Genome-wide association studies have generated lists of genetic loci associated with a number of traits and conditions, but it has been difficult for researchers to drill down to causal variants.

"It's hard to detect the cause of phenotypic differences," Eilon Sharon, a postdoctoral researcher at Stanford University, said during his talk at the Biology of Genomes meeting held here this week. The result is, he added, that researchers still don't know the variants that underlie certain traits.

Sharon presented a new high-throughput genome-wide genome editing-based tool he and his colleagues developed to find those functional variants. During his talk, which was during a session devoted to genome engineering and editing, Sharon said that this tool was able to provide single-nucleotide resolution when applied to uncover the fitness consequences of genetic differences between two yeast strains.
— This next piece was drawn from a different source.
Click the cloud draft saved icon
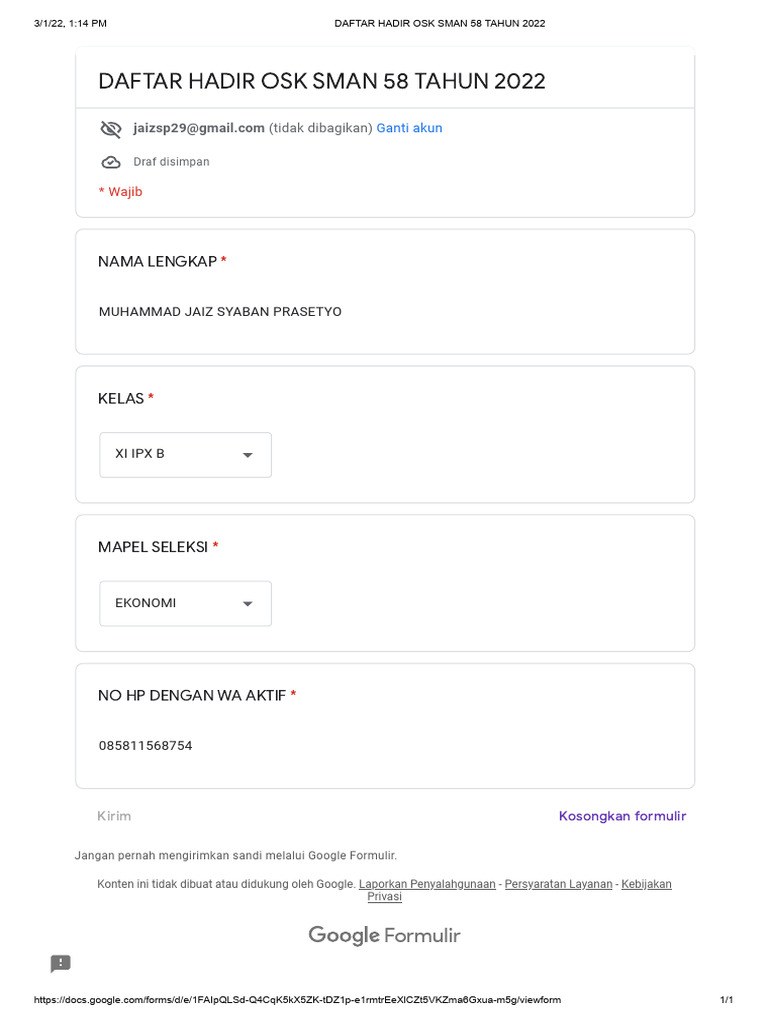 click(x=110, y=162)
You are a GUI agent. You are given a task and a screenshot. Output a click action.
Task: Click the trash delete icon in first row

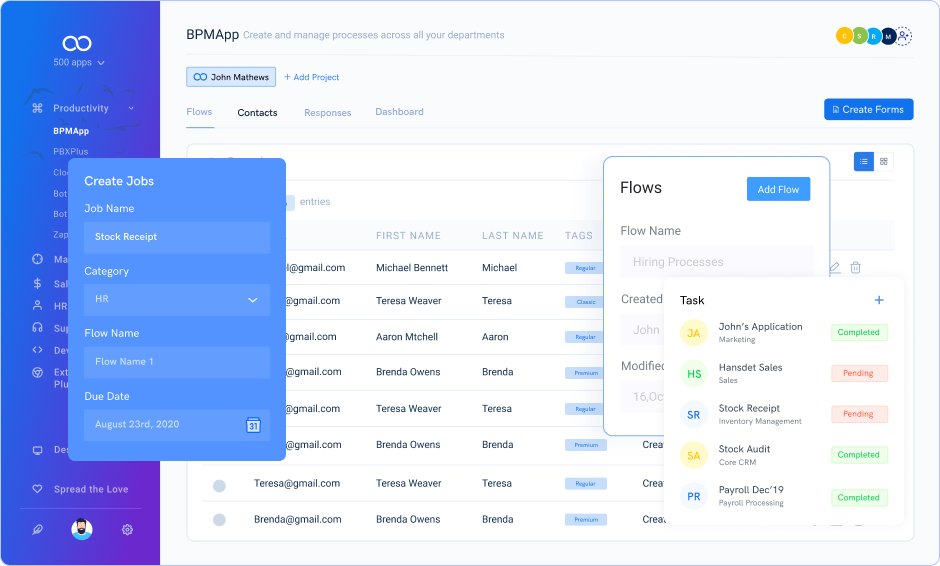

The tool, dubbed CRISPeY, is a CRISPR/Cas9 based approach that relies on homology-directed repair. When the CRISPR/Cas9 gene-editing tool makes double-stranded breaks in DNA, it can lead to either non-homologous end joining or homology-directed repair, depending. While both fix the cut, non-homologous end joining can knock out a gene, while homology-directed repair can use a template to seal the cut and introduce that donor DNA. However, Sharon said, homology-directed repair generally has low efficiency.

In CRISPeY, both the guide and donor RNA are included on the same 200 base-pair oligonucleotide which, along with other tweaks, can boost its efficiency, he said. Using this CRISPeY approach, Sharon said researchers could introduce thousands of different, specific genetic variants in one experiment.

In wild-type yeast, he reported that CRISPeY led to near-perfect editing with no evidence of non-homologous end joining. Further, he said the approach had more than 93 percent efficiency.

With CRISPeY, Sharon said they could now conduct genome-wide precise editing studies. He and his colleagues used it to examine the fitness consequences of the 16,006 SNPs and indels that differ between the laboratory yeast strain BY and the vineyard yeast strain RM.

They transfected, edited, and grew up the two yeast lines on glucose media and examined their fitness every two to three generations. Overall, they uncovered 572 variants with significant differences in fitness. In particular, Sharon reported that 171 of these variants had a greater than 1 percent effect on fitness.

He noted, though, that the study was better able to detect positive effects on fitness.

These significant variants with large effects, he added, were enriched within regulatory regions, especially in promoter regions. In particular, they found functional variants to be enriched in and near transcription factor binding sites. Only about 19 percent of these significant variants with large effects influence protein-coding regions, the researchers noted in their abstract.

When they searched for signals of selection, Sharon said he and his colleagues found that ribosomal gene promoters are enriched for fitter RM alleles. This indicated to them that there has been polygenic adaptation of the ribosome.

Sharon and his colleagues also noticed that many of the strong-effect alleles also appeared to cluster together. These nearby variants nearly always came from the same parent, which also indicated to them that lineage-specific selection on genes could be driven by multiple variants.

Going forward, Sharon said he would also like to apply the approach to study humans.